→ ASSIGNMENT
Up to and including the line containing "Expand Newcastle vs", set down each line of the entries below exactly, starting from the first, and leave out the rest.

Stored records
= = = = =
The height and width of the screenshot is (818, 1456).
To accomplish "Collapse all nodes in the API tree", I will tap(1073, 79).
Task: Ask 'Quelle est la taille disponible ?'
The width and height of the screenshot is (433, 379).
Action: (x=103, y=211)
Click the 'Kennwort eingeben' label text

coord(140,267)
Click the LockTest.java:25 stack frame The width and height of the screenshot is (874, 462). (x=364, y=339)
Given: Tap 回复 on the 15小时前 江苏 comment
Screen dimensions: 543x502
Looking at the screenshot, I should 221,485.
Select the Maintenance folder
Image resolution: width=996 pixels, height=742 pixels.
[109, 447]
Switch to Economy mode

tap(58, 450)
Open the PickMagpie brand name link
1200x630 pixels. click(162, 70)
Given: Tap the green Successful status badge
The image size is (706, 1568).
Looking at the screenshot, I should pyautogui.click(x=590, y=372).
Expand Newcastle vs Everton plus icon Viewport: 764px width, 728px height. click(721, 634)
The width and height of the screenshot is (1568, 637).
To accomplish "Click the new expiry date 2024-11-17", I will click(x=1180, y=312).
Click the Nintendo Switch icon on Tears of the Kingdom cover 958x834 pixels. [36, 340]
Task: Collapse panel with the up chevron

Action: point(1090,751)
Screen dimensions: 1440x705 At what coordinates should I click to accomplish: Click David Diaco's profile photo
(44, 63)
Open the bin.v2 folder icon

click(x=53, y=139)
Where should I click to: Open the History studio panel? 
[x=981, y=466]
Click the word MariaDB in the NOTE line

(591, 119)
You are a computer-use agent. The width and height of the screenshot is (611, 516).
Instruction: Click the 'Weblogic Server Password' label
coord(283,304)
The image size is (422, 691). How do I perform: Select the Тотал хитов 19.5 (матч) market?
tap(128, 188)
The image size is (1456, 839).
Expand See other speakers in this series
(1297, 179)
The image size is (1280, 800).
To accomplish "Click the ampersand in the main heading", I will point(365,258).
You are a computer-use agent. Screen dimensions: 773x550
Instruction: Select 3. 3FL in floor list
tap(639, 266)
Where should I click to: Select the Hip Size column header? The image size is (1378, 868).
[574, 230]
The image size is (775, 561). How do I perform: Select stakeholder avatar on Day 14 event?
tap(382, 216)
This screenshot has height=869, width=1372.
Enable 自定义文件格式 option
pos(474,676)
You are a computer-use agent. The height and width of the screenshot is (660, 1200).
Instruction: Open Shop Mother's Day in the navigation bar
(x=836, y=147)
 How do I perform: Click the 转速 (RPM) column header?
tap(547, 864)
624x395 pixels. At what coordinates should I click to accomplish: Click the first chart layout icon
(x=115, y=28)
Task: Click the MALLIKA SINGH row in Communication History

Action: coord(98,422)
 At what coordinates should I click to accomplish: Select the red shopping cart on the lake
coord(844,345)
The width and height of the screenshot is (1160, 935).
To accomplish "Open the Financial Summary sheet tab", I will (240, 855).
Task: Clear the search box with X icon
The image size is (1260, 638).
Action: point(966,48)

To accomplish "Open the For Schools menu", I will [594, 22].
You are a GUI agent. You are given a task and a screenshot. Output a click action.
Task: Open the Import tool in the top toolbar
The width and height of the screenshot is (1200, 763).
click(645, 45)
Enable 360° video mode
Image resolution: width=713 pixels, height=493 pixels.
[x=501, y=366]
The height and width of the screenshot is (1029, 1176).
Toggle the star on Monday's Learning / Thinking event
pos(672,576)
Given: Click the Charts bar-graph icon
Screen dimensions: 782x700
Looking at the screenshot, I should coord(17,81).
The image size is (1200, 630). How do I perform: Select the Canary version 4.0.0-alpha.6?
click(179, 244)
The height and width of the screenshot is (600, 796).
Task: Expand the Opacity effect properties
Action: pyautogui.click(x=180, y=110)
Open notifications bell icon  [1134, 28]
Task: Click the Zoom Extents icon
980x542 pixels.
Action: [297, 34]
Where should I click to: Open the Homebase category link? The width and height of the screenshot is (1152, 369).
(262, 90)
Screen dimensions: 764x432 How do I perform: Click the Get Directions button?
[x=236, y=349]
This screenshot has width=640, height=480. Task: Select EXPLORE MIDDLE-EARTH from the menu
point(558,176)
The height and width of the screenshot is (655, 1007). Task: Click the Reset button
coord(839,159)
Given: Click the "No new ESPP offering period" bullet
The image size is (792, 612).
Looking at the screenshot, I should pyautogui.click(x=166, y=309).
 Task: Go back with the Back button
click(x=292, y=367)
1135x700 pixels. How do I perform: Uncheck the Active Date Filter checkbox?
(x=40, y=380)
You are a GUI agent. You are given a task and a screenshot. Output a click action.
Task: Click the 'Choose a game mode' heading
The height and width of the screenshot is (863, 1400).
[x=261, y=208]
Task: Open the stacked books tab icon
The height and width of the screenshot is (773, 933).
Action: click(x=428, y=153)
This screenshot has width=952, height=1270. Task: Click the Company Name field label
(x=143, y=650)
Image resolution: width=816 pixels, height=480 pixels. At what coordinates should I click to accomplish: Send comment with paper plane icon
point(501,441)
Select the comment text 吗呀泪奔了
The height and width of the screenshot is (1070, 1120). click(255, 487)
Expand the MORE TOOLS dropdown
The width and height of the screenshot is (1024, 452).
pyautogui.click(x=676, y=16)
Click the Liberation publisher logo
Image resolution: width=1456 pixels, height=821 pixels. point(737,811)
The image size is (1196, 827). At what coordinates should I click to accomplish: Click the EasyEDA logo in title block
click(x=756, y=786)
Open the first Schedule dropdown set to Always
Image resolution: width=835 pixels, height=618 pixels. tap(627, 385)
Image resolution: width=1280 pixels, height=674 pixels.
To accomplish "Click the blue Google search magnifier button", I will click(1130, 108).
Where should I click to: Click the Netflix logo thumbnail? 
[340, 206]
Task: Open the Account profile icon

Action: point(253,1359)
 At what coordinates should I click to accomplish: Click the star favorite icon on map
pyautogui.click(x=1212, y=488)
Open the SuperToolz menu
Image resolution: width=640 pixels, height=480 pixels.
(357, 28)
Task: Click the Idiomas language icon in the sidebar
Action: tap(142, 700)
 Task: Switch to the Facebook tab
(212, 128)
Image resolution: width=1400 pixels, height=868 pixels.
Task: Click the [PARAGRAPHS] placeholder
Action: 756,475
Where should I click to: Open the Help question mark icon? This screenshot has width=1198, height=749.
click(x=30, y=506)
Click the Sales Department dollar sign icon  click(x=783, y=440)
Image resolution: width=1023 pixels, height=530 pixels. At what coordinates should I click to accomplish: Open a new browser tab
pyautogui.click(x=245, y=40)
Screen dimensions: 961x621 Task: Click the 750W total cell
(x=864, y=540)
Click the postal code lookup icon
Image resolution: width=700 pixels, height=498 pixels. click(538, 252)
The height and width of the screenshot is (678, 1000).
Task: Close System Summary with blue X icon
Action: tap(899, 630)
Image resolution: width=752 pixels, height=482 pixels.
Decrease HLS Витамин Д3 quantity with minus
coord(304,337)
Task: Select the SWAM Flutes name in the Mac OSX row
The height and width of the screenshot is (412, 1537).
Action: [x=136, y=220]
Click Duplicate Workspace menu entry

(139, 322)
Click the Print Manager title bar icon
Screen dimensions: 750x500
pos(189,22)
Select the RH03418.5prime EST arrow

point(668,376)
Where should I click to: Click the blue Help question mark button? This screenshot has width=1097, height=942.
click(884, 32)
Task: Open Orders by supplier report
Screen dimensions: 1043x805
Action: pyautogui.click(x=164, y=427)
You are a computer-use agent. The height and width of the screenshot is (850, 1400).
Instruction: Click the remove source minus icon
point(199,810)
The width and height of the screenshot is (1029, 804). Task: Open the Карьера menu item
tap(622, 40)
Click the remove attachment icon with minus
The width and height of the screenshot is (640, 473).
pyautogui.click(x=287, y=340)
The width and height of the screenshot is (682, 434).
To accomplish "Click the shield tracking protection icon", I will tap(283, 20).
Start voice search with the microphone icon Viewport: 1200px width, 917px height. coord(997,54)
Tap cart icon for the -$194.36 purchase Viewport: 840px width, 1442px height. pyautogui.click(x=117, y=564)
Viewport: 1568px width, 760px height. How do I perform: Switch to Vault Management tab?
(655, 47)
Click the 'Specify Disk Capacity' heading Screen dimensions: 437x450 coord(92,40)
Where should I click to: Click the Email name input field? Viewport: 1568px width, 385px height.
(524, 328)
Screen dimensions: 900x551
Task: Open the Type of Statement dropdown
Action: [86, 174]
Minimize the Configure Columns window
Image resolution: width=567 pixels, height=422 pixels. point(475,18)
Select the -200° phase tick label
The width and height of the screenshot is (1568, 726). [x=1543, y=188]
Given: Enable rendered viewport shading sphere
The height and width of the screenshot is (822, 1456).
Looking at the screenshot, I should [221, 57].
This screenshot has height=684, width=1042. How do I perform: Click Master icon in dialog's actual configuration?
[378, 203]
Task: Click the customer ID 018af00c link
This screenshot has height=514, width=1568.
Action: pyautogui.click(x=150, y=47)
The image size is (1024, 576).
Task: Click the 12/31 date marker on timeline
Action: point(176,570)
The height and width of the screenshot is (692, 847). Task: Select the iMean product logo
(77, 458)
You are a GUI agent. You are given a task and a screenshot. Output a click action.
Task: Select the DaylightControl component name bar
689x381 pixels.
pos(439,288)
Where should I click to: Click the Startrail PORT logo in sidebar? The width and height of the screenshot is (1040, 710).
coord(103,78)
= = = = =
→ OUTPUT FOR THIS EXERCISE
The height and width of the screenshot is (818, 1456).
To accomplish "Collapse all nodes in the API tree", I will tap(1073, 79).
Task: Ask 'Quelle est la taille disponible ?'
The width and height of the screenshot is (433, 379).
Action: (x=103, y=211)
Click the 'Kennwort eingeben' label text

coord(140,267)
Click the LockTest.java:25 stack frame The width and height of the screenshot is (874, 462). (x=364, y=339)
Given: Tap 回复 on the 15小时前 江苏 comment
Screen dimensions: 543x502
Looking at the screenshot, I should 221,485.
Select the Maintenance folder
Image resolution: width=996 pixels, height=742 pixels.
[109, 447]
Switch to Economy mode

tap(58, 450)
Open the PickMagpie brand name link
1200x630 pixels. click(162, 70)
Given: Tap the green Successful status badge
The image size is (706, 1568).
Looking at the screenshot, I should pyautogui.click(x=590, y=372).
Expand Newcastle vs Everton plus icon Viewport: 764px width, 728px height. click(721, 634)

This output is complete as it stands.